ウィンドウ期間(Window Period)
感染直後の最初の段階で、症状が現れず、血液検査でも陰性になることがあります。しかしこの時期はウイルス量が非常に高く、感染力が強いです。
血清転換期(Seroconversion)
ウィンドウ期間の次に来る段階で、体内でHIVに対する抗体が産生され、検査で陽性が出るようになります。同時に発熱、発疹、倦怠感、神経症状など、インフルエンザ様の症状が数日から数週間続くことがあります。

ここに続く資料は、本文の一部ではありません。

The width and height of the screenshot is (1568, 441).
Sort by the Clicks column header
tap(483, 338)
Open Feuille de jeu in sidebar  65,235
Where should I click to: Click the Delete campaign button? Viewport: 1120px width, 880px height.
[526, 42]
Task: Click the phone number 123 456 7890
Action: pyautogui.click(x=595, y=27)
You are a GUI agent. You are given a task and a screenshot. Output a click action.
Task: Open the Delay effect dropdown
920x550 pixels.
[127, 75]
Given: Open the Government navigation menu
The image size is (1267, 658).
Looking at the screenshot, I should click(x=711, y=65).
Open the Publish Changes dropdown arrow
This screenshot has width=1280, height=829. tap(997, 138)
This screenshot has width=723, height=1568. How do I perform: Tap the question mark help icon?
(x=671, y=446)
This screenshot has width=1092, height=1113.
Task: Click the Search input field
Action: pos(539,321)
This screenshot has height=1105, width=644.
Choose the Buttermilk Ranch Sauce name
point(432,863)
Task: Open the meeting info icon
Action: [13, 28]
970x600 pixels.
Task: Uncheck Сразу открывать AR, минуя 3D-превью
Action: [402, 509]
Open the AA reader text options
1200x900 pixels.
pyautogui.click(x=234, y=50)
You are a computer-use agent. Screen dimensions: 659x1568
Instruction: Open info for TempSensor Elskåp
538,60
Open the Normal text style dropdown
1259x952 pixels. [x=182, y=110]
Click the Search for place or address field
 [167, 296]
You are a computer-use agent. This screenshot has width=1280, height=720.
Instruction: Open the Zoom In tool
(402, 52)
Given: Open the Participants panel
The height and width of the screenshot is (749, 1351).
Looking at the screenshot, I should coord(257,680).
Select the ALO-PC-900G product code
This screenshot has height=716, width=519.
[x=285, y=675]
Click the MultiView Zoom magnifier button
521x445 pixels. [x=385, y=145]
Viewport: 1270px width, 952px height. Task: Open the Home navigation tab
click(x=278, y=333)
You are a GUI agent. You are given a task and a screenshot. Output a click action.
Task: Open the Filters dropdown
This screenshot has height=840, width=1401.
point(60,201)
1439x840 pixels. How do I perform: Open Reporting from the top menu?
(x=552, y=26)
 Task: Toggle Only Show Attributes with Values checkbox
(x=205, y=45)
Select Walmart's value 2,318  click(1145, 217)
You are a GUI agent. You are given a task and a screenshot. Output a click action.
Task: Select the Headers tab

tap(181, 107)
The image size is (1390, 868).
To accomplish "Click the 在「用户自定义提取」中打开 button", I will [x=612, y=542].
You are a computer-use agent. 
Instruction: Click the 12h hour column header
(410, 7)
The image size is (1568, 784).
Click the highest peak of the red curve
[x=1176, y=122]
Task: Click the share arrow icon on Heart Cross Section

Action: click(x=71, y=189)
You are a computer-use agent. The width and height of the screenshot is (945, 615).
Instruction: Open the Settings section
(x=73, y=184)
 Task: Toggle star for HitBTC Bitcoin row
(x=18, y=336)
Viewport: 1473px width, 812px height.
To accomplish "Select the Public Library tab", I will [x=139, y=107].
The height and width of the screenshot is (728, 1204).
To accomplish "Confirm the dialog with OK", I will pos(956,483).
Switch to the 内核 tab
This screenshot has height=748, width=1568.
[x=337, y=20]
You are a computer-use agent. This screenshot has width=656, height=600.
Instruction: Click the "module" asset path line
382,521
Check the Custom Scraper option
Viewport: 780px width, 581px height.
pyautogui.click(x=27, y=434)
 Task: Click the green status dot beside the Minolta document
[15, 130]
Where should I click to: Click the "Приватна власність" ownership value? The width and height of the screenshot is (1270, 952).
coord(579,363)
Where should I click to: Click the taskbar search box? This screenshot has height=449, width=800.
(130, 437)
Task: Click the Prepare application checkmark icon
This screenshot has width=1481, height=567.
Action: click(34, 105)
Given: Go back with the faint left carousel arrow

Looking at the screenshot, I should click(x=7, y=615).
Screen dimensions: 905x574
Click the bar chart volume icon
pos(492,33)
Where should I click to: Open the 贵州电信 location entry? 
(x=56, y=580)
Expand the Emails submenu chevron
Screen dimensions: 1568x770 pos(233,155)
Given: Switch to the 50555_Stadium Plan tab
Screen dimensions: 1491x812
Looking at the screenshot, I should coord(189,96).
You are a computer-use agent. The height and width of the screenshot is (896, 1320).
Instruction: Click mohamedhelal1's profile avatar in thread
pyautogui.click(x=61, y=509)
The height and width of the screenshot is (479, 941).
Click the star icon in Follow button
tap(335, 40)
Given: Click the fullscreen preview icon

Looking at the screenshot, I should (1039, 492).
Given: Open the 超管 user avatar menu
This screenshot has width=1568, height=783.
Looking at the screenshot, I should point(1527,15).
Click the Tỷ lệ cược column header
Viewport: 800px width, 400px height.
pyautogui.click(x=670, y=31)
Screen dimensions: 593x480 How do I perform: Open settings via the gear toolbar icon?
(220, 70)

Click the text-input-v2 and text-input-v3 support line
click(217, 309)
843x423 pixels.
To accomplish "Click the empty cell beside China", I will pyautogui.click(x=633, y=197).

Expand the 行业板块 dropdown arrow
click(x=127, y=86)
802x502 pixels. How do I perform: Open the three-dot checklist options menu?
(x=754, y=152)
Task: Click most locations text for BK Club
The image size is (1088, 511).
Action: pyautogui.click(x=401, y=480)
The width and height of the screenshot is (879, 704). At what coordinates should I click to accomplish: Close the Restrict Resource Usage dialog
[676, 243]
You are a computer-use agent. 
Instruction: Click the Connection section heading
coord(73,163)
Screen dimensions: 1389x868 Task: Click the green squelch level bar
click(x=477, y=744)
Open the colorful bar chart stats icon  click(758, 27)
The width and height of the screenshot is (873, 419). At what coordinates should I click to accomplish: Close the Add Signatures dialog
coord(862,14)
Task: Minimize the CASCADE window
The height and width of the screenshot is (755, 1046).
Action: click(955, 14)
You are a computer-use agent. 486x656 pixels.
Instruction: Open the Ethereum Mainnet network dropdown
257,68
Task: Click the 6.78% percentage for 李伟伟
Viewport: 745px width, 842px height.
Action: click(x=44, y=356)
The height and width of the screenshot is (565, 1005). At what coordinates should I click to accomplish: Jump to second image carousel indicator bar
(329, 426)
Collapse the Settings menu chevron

無症候期間(Asymptomatic Period)
症状がほとんど現れず、ウイルス量も安定する期間です。治療を受けていれば10年以上続くこともあります。この期間でもHIV陽性であり、AIDSとは診断されません。
症候期(Symptomatic Stages)
無症候期間が終わると、早期症候期と中期症候期に分かれます。早期症候期では発疹、倦怠感、体重減少などの一般的な症状が見られます。免疫系がさらに低下すると、中期症候期では顕著な体重減少、口唇ヘルペス、口腔カンジダ症、慢性下痢などが頻発します。
AIDS(後天性免疫不全症候群)
最終段階で、CD4⁺T細胞数が200/µL未満、または特定の日和見感染症が認められた場合にAIDSと診断されます。AIDSはHIV感染とは別の臨床的状態であり、明確な診断基準があります。
HIVとAIDSの違い
HIVは免疫細胞内で増殖するウイルスです。一方、AIDSは低いCD4⁺T細胞数や日和見感染症など、複数の医学的問題が組み合わさった症候群です。AIDSは感染症ではなく、HIV感染が進行した結果として現れます。